- Born: September 19, 1925 Nakagusuku, Okinawa, Japan
- Died: October 27, 2020 (aged 95)
- Occupation: Novelist, playwright
- Language: Japanese, Okinawan
- Genre: Fiction, theatre

= Tatsuhiro Ōshiro =

Japanese novelist and playwright (1925–2020)

Tatsuhiro Ōshiro (大城 立裕, Ōshiro Tatsuhiro) was an Okinawan novelist and playwright from Okinawa, Ryukyu Islands.

He was awarded the Akutagawa Prize in 1967 for his novella of the same year, The Cocktail Party, which has been adapted for the stage and made into a film.

Ōshiro has also been an innovator of the traditional Ryukyuan narrative dance form known as kumi odori. Having added twenty new pieces to the repertoire, Ōshiro is credited as having "single-handedly revived the genre that originated in the 18th century" by incorporating Okinawa shibai (dramas in the Okinawan language) and distinctive rhythms to construct a fluid, hybrid cultural identity.

His writings have been noted for making Okinawan culture and history accessible to Japanese readership, while his more popular works have been critically praised for "offering an acute perspective on the psychological and moral implications of war and military occupation."

== Education and background ==
In 1943, Ōshiro enrolled at Tōa Dobunshoin University (East Asian University of Literature), a Japanese institution of higher education established in Shanghai’s Hongqiao neighborhood. In 1946, he returned to Japan following the nation's defeat in World War II and worked as a high school teacher. He later worked in the governmental offices of Okinawa Prefecture, where he was in charge of editing materials in the fields of economics and history. From 1983 to 1986, he served as the director of the Okinawa Prefectural Museum & Art Museum.

==Works==

Many of Oshiro's works depict the complex, controversial geopolitics of Okinawa. His stories show individuals caught in the turmoil of historical conditions such as the transformation of the premodern Ryukyu Kingdom into a prefecture of modern Japan, Okinawa's post-World War II military occupation by the United States, and the island's extensive hosting of U.S. military bases in the 21st century despite widespread local opposition and protests.

His book Noroeste Railway (1985) is considered one of the best works on the lives and minds of Japanese emigrants ('Nikkei'). It dwells on a Japanese couple who were amongst the first Japanese to emigrate to Brazil, in 1908, and their struggle to manage their dual national and cultural connections. (Prof.
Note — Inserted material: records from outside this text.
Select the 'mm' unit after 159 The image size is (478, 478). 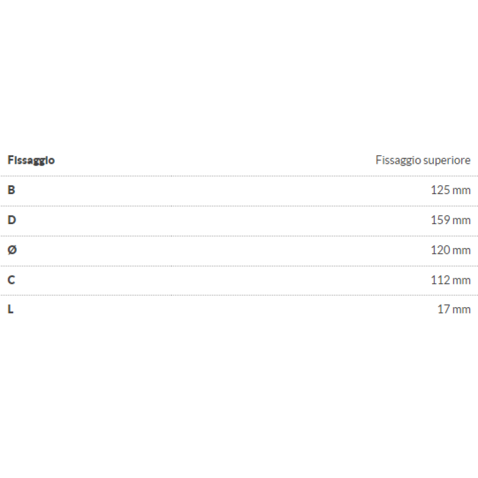pos(462,220)
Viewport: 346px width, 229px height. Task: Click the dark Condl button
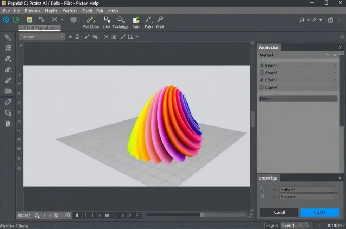(x=279, y=212)
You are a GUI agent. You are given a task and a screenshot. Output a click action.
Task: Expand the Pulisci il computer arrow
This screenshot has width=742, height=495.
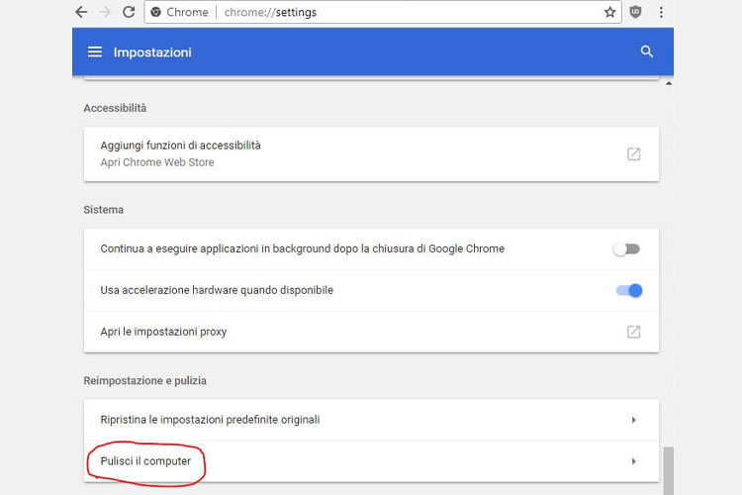pyautogui.click(x=633, y=461)
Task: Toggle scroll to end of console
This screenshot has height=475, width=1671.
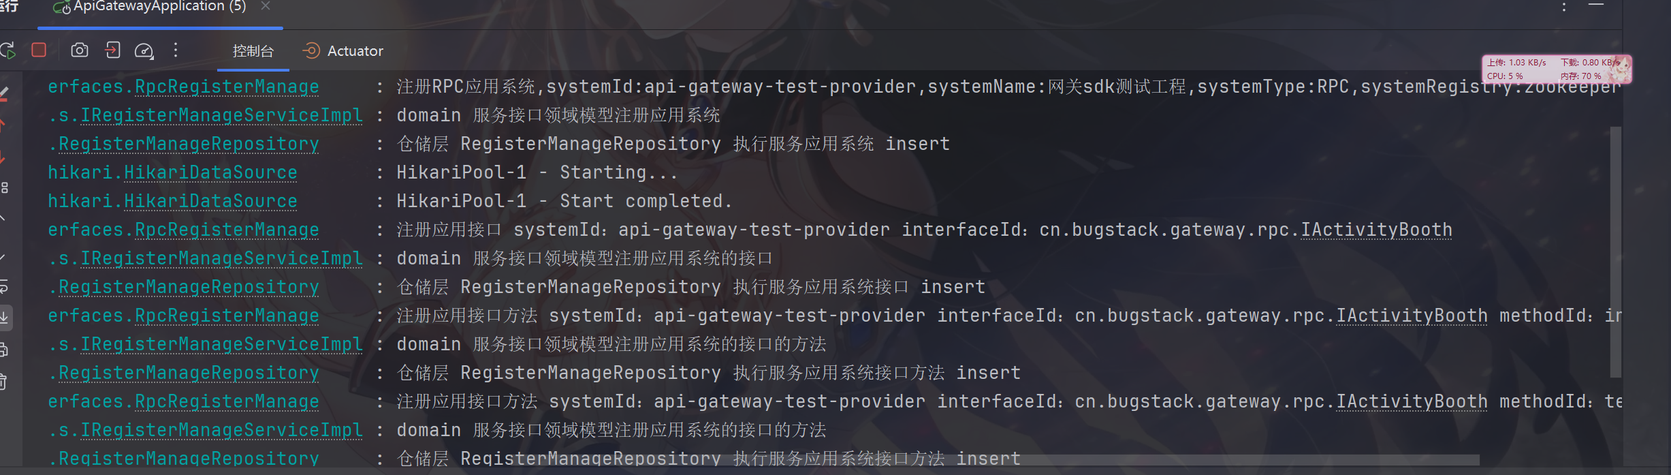Action: tap(4, 317)
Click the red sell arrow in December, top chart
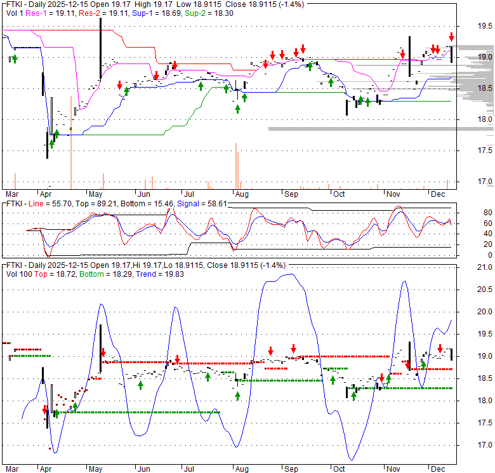Image resolution: width=495 pixels, height=473 pixels. 451,37
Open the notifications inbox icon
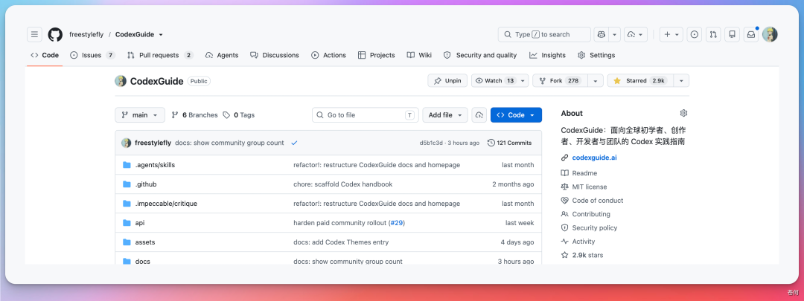This screenshot has width=804, height=301. (750, 34)
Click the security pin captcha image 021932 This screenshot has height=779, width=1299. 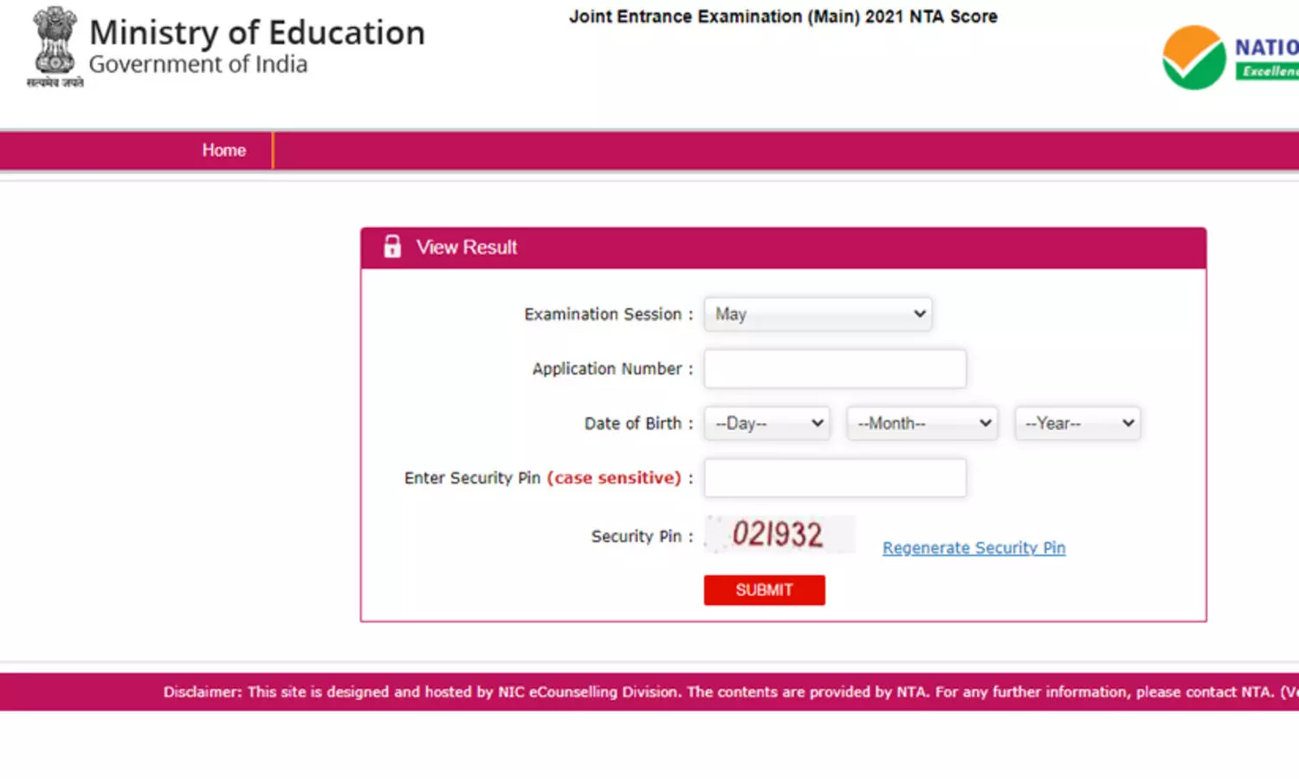coord(779,534)
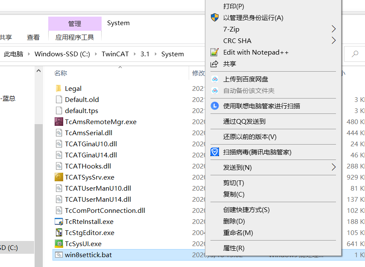Image resolution: width=365 pixels, height=267 pixels.
Task: Click the TcStgEditor.exe icon
Action: [x=58, y=232]
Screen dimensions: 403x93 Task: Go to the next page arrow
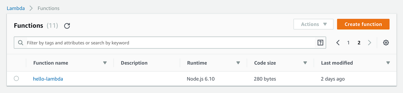click(x=370, y=43)
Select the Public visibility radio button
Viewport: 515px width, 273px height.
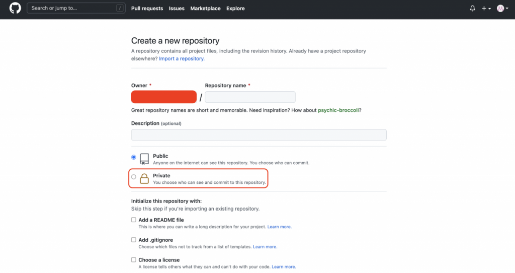point(134,157)
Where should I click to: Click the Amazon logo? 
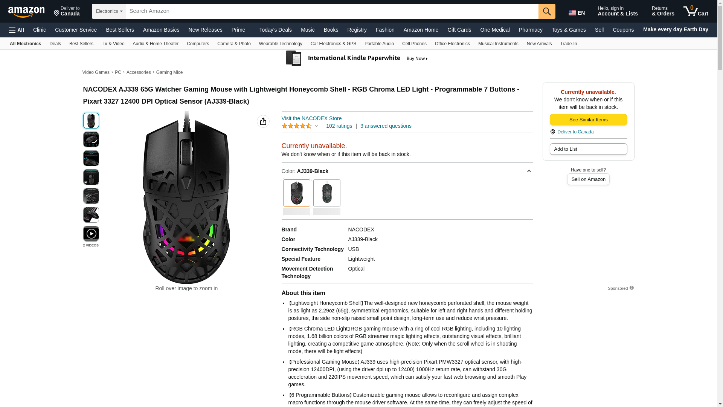point(26,12)
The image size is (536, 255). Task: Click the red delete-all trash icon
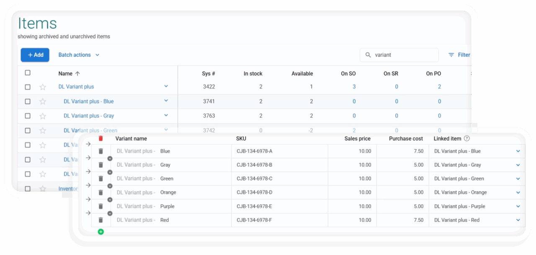pos(101,139)
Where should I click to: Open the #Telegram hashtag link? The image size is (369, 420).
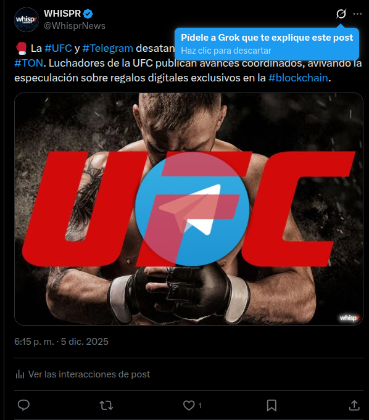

Nishi Masahiko)

===The Cocktail Party===

His first major success was The Cocktail Party (1967), for which he won an Akutagawa Prize in 1967, becoming the first Okinawan author to earn the distinction. The novella tells the story of an Okinawan man, the narrator, who is invited to a house party on a U.S. base also attended by American, Chinese, and Japanese guests. During the party, the narrator is forced to navigate a conversational minefield due to the cultural perceptions and divergent political views among the guests. When he returns home that evening, he learns that his daughter was raped by the U.S. serviceman renting a room from him. When he turns to friends and acquaintances, he discovers that unresolved historical issues will impede justice for his daughter.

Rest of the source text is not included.